◆ **Instruksi tugas**
Ambil tanpa perubahan bagian dari teks tentang Akbar Tandjung dan Partai Golkar di bawah ini, mulai dari "Selasa, 27 Mei" sampai dengan "keluar sebagai pemenang.".

◆ **Teks yang diberikan**
===============
Selasa, 27 Mei 2014

KESETIAAN POLITIK AKBAR DI POHON BERINGIN

Partai Golongan Karya didirikan pada tahun 1964 dikalah akhir-akhir pemerintahan Ir.Soekarno. Hampir sama seperti partai NASDEM saat ini, awalnya partai Golkar di bentuk dapat dikatakan bukan sebagai partai politik. Hal ini dapat kita lihat pada mula pembentukan partai golkar kurang lebih seperti ormas lainnya dengan nama Sekretariat Bersama Golongan Karya (Sekber Golkar). Ajaibnya saat itu, Sekber Golkar yang berubah wujud menjadi Golkar menjadi sala-satu kontestan pemilu pada pemilihan umum pertama di era Orde Baru tahun 1971 yang keluar sebagai pemenang.

Partai yang berlambangkan pohon beringin ini tidak dapat di pisahkan langsung dari sosok Akbar Tandjung. Akbar Tandjung merupakan sala-satu politikus besar di Indonesia. Ia memulai karir politiknya di partai yang sempat berkuasa selama 32 tahun ini. Perjalanan karir politiknya memang sangat gemilang bersama partai Golkar, hingga sempat di beri kepercayaan untuk menduduki kursi Ketua Umum periode 1999-2004. Ia juga pernah menjabat Ketua DPR RI di masa pemerintahan Megawati Soekarno Putri. Prestasi beliau memang tidak perlu di herankan, sebab pengalaman organisasinya telah dapatkannya semenjak masa mudanya.
 
(www. Solopos. com)

Sejak dibangku perkuliahan, Bang Akbar memang aktif di berbagai kegiatan Organisasi kemahasiswaan dan diantaraya adalah Himpunan Mahasiswa Islam. Pada Kongres HMI Ke-10 tahun 1971 di Palembang, Akbar Tandjung terpilih sebagai Ketua umum PB-HMI dengan masa jabatan Periode 1972-1974. Pada Kongres ke-10 di palembang  tersebut sala-satu ide yang dikeluarkan beliau yaitu merekomendasikan kepada Golkar untuk memastikan jati dirinya apakah sebagai sekretariat bersama atau murni partai politik. Uniknya Golkar semakin jelas jati dirinya sebagai partai politik ketika Akbar Tandjung Terpilih menjadi Ketua Umum Partai Golkar Pada Munaslub tahun 1999.(Natsar Desi. 2006:15). Ide yang telah lama dia rekomendasikan semenjak terpilih menjadi Ketua Umum PB-HMI

Dimasa reformasi, perkembangan dinamika politik Indonesia memang berkembang begitu pesat di Nusantara. Hal itu ditandai dengan begitu berjamurnya partai politik yang tumbuh subur di Indonesia. Ketidak percayaan masyarakat terhadap rezim Orde Baru yang otoriter, banyak yang memprediksikan bahwa pasca reformasi 1998 partai golkar akan ikut luntur bersamaan dengan runtuhnya rezim Soeharto. Akan tetapi di tangan Akbar Tandjung sebagai Ketua Umum saat itu, partai Golkar hingga saat ini tetap bertahan menjadi sala-satu partai terbesar di Indonesia.
===============
◆ **Entri tentang pencarian kata dan elemen**

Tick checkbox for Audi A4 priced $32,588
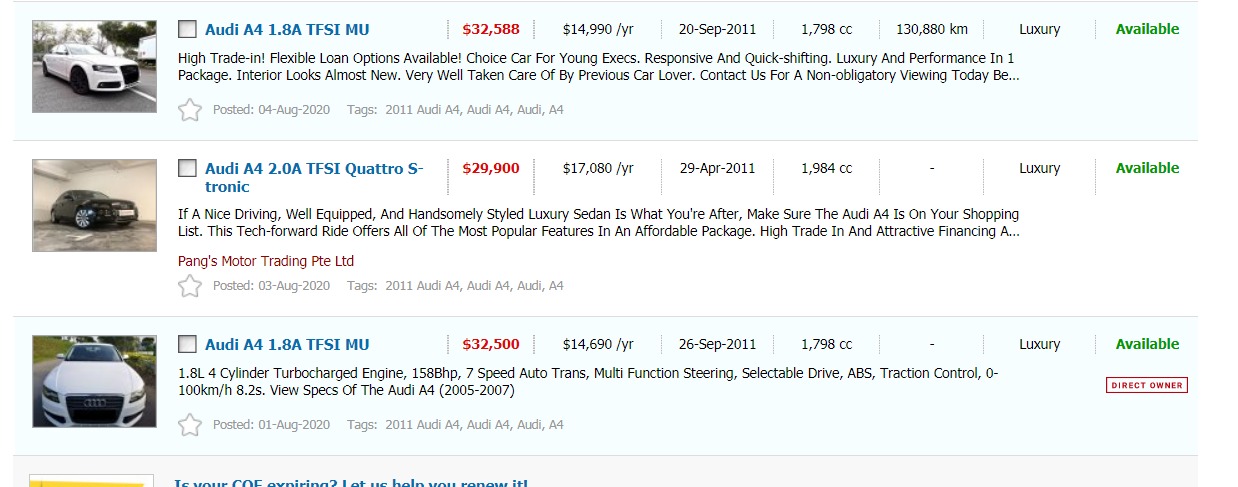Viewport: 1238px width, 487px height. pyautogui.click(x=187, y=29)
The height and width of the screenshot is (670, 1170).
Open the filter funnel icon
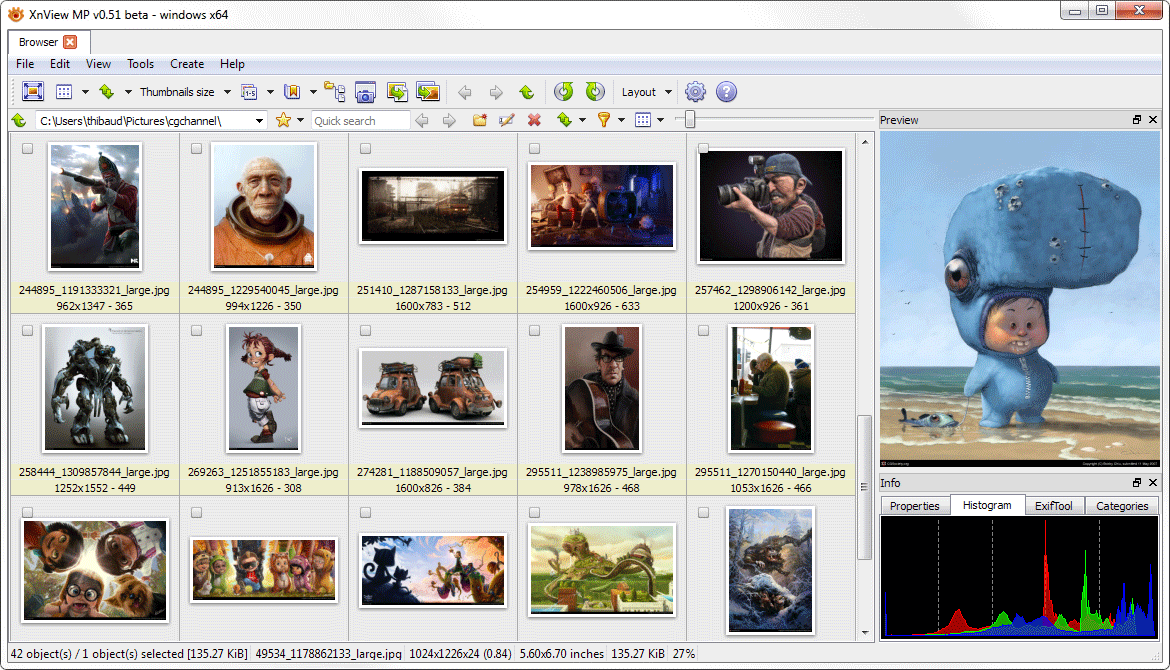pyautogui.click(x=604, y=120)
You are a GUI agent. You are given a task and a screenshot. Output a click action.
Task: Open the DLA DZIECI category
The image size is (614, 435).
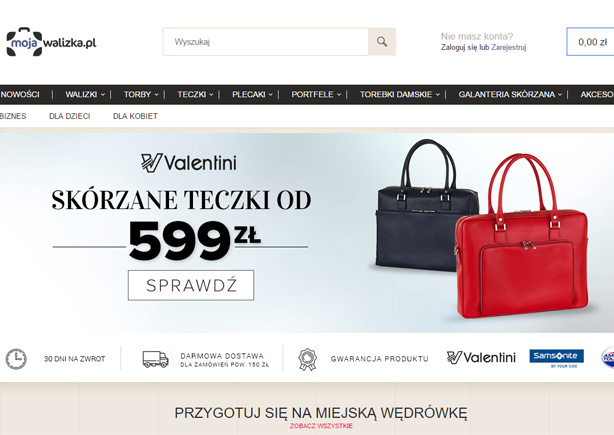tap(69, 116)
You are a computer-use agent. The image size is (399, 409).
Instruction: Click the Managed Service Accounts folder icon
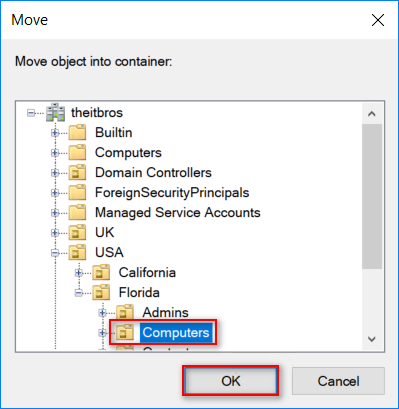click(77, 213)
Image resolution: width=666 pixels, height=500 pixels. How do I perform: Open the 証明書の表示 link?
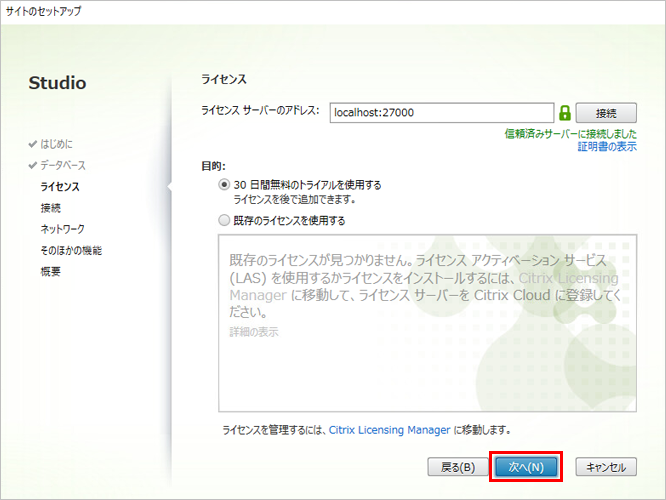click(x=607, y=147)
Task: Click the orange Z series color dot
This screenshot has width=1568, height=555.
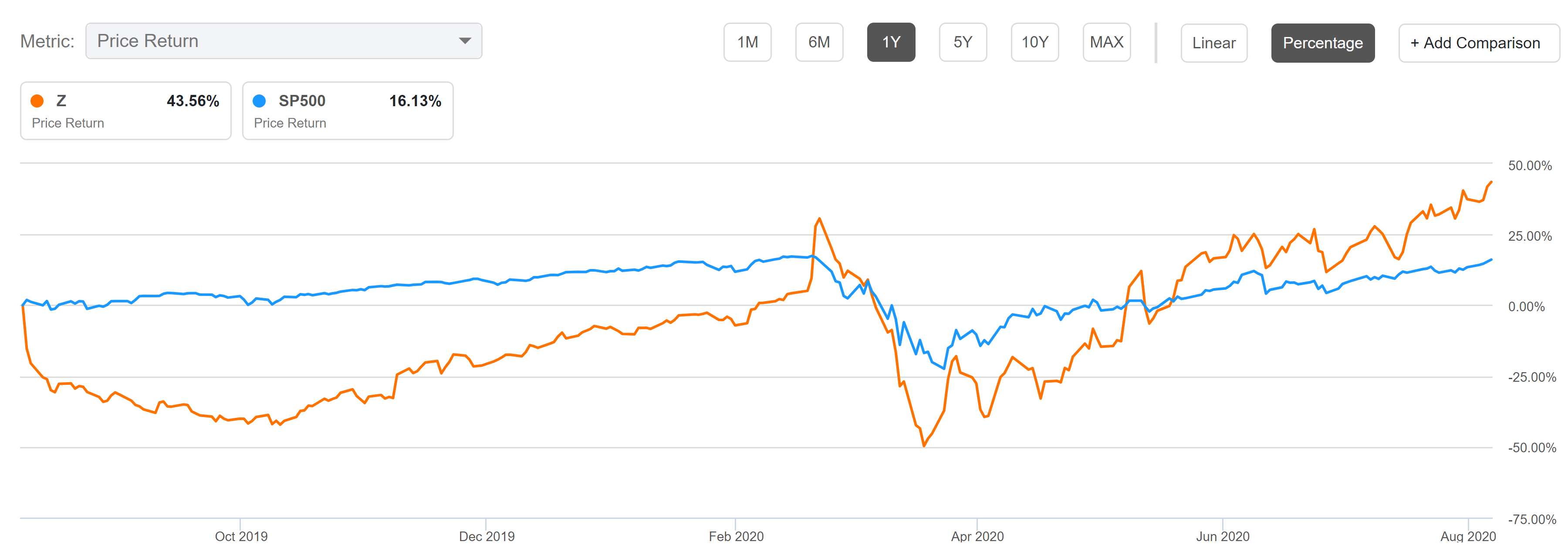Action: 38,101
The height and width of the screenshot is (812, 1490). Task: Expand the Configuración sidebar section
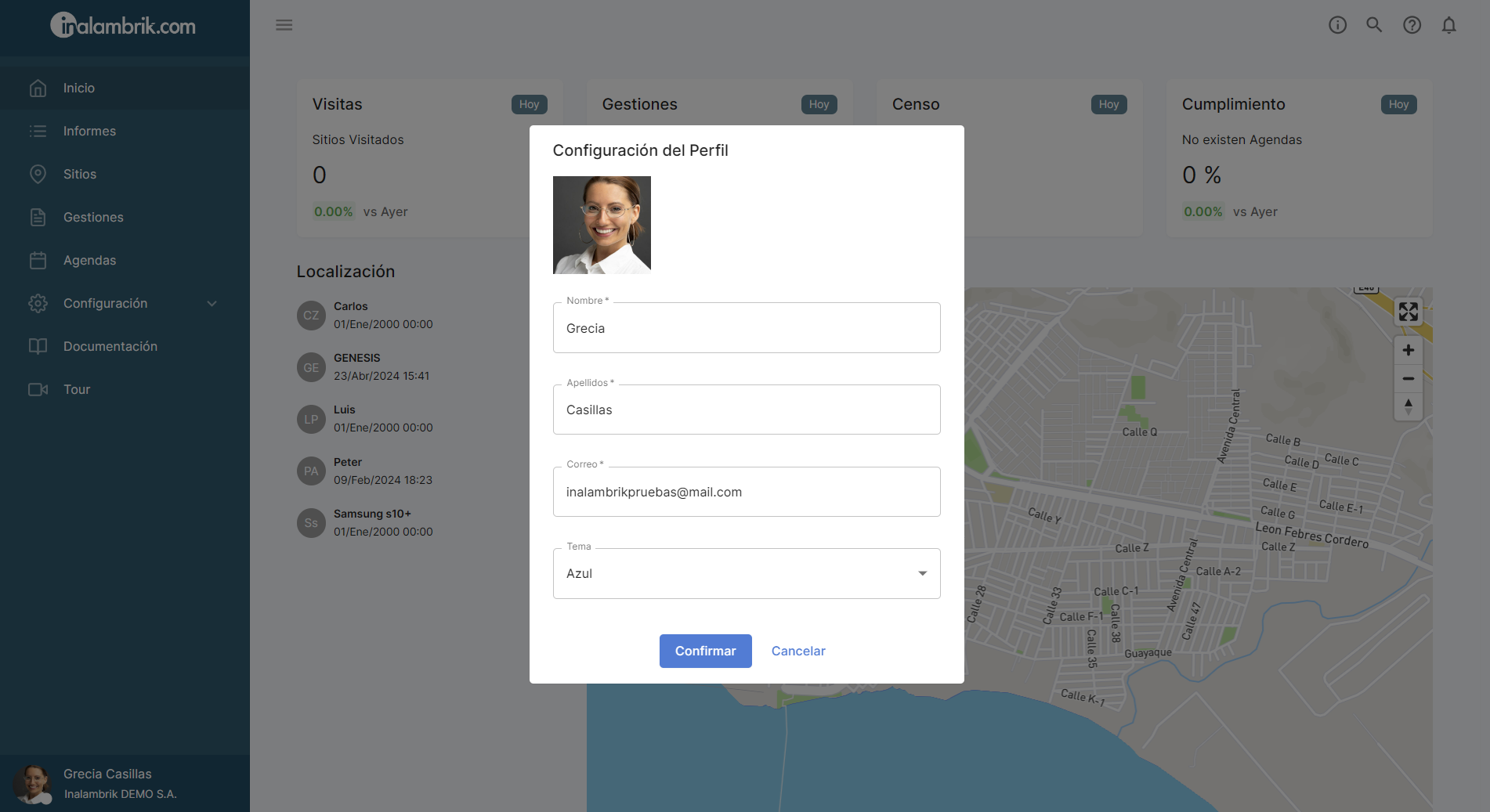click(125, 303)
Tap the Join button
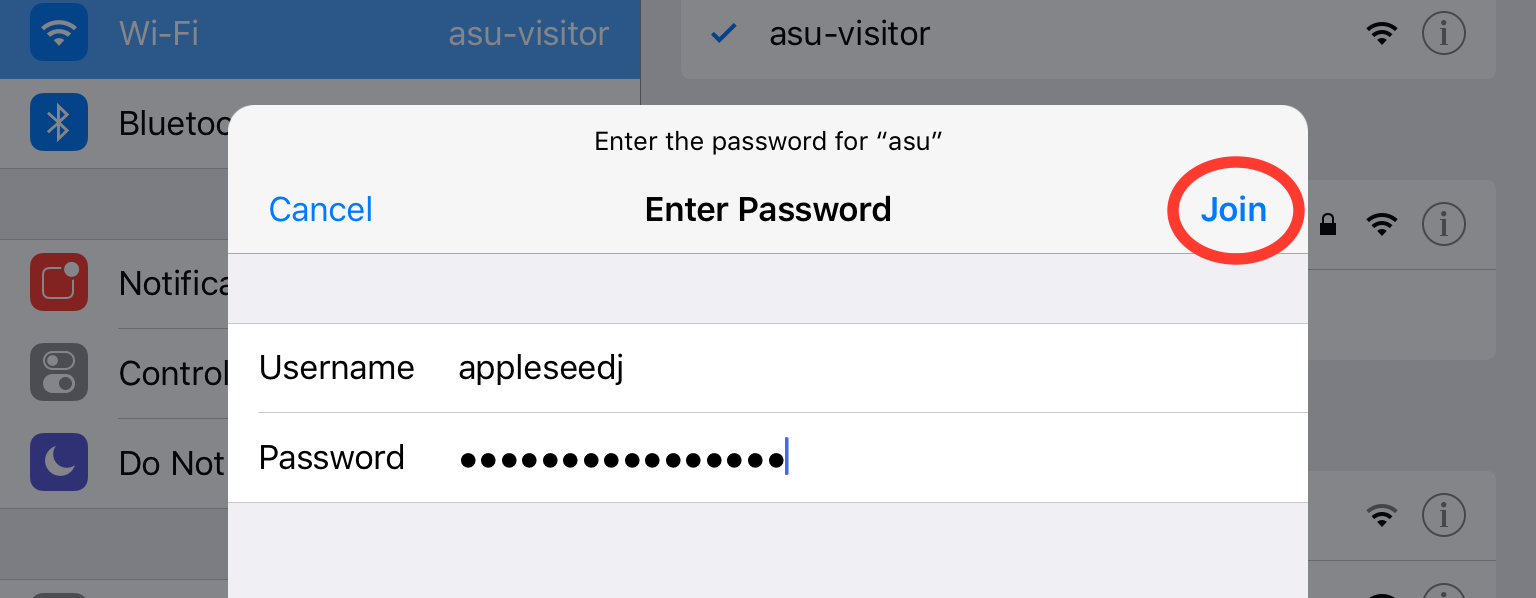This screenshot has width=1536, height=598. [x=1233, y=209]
===============
◆ **Hasil latihan**
Selasa, 27 Mei 2014

KESETIAAN POLITIK AKBAR DI POHON BERINGIN

Partai Golongan Karya didirikan pada tahun 1964 dikalah akhir-akhir pemerintahan Ir.Soekarno. Hampir sama seperti partai NASDEM saat ini, awalnya partai Golkar di bentuk dapat dikatakan bukan sebagai partai politik. Hal ini dapat kita lihat pada mula pembentukan partai golkar kurang lebih seperti ormas lainnya dengan nama Sekretariat Bersama Golongan Karya (Sekber Golkar). Ajaibnya saat itu, Sekber Golkar yang berubah wujud menjadi Golkar menjadi sala-satu kontestan pemilu pada pemilihan umum pertama di era Orde Baru tahun 1971 yang keluar sebagai pemenang.